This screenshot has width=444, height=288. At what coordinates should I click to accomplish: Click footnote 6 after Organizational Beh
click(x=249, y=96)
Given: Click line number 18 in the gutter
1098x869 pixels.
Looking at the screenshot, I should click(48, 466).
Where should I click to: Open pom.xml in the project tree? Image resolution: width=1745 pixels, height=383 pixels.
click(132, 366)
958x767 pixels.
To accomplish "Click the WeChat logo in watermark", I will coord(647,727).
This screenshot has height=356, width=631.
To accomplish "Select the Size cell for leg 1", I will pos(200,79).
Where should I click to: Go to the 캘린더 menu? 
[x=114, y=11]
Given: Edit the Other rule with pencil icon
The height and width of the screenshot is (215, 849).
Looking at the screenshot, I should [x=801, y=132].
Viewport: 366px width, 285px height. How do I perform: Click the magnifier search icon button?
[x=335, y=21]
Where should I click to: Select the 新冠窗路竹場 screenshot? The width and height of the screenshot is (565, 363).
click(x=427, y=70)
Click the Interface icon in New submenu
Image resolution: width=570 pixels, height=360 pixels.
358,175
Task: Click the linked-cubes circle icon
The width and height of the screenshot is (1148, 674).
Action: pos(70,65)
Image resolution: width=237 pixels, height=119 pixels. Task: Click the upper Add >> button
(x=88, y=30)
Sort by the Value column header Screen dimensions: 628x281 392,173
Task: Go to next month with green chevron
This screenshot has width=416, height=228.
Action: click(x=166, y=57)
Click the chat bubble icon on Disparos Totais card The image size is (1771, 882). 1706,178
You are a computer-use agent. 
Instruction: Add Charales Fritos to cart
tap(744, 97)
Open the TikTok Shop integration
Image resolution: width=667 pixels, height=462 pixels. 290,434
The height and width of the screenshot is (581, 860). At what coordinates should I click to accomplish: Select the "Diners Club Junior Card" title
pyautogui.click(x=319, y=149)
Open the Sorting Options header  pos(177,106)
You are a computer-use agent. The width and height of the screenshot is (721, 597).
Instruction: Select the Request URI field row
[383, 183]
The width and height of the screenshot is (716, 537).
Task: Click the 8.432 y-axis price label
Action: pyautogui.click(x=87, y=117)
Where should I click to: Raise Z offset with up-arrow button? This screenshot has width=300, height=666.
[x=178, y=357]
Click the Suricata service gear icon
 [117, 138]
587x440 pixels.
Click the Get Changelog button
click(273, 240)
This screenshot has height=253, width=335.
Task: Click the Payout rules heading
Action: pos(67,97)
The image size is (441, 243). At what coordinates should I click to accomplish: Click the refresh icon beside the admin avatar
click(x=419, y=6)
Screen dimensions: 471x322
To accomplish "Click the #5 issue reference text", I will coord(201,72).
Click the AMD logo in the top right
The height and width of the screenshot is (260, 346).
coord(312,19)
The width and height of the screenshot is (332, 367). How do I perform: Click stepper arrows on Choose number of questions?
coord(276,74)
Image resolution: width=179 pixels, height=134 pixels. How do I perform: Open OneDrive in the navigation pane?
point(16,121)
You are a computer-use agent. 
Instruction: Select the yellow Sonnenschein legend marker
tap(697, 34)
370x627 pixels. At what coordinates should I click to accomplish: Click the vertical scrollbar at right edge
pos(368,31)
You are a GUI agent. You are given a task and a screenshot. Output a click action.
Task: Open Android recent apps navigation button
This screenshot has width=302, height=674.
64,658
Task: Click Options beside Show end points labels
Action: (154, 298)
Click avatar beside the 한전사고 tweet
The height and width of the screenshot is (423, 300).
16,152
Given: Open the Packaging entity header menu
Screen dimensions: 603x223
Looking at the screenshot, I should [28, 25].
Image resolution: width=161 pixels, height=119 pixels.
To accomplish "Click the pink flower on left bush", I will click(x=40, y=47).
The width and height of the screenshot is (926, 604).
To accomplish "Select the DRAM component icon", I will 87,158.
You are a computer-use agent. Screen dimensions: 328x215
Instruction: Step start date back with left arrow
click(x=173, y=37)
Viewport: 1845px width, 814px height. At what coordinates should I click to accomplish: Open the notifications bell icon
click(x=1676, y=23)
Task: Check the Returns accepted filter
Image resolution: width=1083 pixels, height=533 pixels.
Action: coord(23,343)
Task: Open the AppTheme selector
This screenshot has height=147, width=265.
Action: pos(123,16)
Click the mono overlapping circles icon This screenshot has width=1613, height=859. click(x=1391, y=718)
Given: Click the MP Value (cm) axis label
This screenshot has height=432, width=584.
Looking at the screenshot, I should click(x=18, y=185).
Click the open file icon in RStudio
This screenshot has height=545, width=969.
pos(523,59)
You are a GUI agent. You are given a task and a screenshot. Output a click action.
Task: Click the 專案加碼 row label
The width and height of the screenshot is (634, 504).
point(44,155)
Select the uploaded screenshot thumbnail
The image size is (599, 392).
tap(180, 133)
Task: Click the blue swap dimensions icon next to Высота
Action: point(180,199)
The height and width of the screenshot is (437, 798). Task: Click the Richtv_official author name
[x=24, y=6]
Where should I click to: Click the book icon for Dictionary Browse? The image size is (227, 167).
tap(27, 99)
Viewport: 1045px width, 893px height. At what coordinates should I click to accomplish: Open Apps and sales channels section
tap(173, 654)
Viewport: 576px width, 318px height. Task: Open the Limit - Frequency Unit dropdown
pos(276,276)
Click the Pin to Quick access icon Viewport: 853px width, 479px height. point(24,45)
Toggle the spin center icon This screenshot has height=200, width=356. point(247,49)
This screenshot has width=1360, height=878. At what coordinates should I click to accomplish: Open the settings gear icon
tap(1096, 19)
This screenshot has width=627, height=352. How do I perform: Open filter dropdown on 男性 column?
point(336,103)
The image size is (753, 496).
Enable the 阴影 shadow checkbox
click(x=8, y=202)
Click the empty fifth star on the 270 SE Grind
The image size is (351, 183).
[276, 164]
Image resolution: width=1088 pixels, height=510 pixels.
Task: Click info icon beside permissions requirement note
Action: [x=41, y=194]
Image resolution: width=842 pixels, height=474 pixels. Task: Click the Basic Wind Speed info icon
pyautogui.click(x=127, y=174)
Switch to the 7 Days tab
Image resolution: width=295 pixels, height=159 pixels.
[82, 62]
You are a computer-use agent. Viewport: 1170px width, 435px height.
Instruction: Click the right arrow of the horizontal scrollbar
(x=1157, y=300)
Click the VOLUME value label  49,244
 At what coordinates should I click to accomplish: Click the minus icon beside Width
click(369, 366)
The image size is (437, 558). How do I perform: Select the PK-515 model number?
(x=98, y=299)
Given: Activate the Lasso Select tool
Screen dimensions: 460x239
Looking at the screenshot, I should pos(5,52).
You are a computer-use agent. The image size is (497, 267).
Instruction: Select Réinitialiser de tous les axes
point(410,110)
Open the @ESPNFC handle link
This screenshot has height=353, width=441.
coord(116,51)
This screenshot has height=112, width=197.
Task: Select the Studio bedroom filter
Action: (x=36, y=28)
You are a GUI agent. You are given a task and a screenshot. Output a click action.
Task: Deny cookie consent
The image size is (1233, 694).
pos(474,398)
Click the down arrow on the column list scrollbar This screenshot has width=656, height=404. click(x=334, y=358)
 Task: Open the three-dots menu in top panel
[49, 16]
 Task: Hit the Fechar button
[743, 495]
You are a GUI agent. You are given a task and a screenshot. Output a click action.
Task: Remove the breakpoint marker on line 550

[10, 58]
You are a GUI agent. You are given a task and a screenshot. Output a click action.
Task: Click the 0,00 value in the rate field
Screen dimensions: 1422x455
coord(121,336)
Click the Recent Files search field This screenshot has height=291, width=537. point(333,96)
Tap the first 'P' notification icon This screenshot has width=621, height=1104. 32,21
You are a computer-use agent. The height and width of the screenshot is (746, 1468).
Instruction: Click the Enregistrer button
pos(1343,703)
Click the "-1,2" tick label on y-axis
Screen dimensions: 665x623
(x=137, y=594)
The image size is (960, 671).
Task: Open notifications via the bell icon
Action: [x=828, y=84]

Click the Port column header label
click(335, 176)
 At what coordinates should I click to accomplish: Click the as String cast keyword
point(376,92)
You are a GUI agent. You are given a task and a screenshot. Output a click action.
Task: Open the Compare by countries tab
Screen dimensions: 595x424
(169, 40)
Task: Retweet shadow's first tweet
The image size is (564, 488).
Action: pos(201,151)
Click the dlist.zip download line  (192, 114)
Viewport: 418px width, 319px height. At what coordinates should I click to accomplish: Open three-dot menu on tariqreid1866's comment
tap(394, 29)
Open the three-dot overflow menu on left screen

====

→ Problem details
What do the lines of the material read, from the first through the line with "You are a computer-use agent. The width"? Transcribe them exactly and stop there.

→ Answer section
This screenshot has width=444, height=288. At what coordinates should I click to accomplish: Click footnote 6 after Organizational Beh
click(x=249, y=96)
Given: Click line number 18 in the gutter
1098x869 pixels.
Looking at the screenshot, I should click(48, 466).
Where should I click to: Open pom.xml in the project tree? Image resolution: width=1745 pixels, height=383 pixels.
click(132, 366)
958x767 pixels.
To accomplish "Click the WeChat logo in watermark", I will coord(647,727).
This screenshot has height=356, width=631.
To accomplish "Select the Size cell for leg 1", I will pos(200,79).
Where should I click to: Go to the 캘린더 menu? 
[x=114, y=11]
Given: Edit the Other rule with pencil icon
The height and width of the screenshot is (215, 849).
Looking at the screenshot, I should [x=801, y=132].
Viewport: 366px width, 285px height. How do I perform: Click the magnifier search icon button?
[x=335, y=21]
Where should I click to: Select the 新冠窗路竹場 screenshot? The width and height of the screenshot is (565, 363).
click(x=427, y=70)
Click the Interface icon in New submenu
Image resolution: width=570 pixels, height=360 pixels.
358,175
Task: Click the linked-cubes circle icon
The width and height of the screenshot is (1148, 674).
Action: pos(70,65)
Image resolution: width=237 pixels, height=119 pixels. Task: Click the upper Add >> button
(x=88, y=30)
Sort by the Value column header Screen dimensions: 628x281 392,173
Task: Go to next month with green chevron
This screenshot has width=416, height=228.
Action: click(x=166, y=57)
Click the chat bubble icon on Disparos Totais card The image size is (1771, 882). 1706,178
You are a computer-use agent. 
Instruction: Add Charales Fritos to cart
tap(744, 97)
Open the TikTok Shop integration
Image resolution: width=667 pixels, height=462 pixels. 290,434
The height and width of the screenshot is (581, 860). At what coordinates should I click to accomplish: Select the "Diners Club Junior Card" title
pyautogui.click(x=319, y=149)
Open the Sorting Options header  pos(177,106)
You are a computer-use agent. The width and height of the screenshot is (721, 597).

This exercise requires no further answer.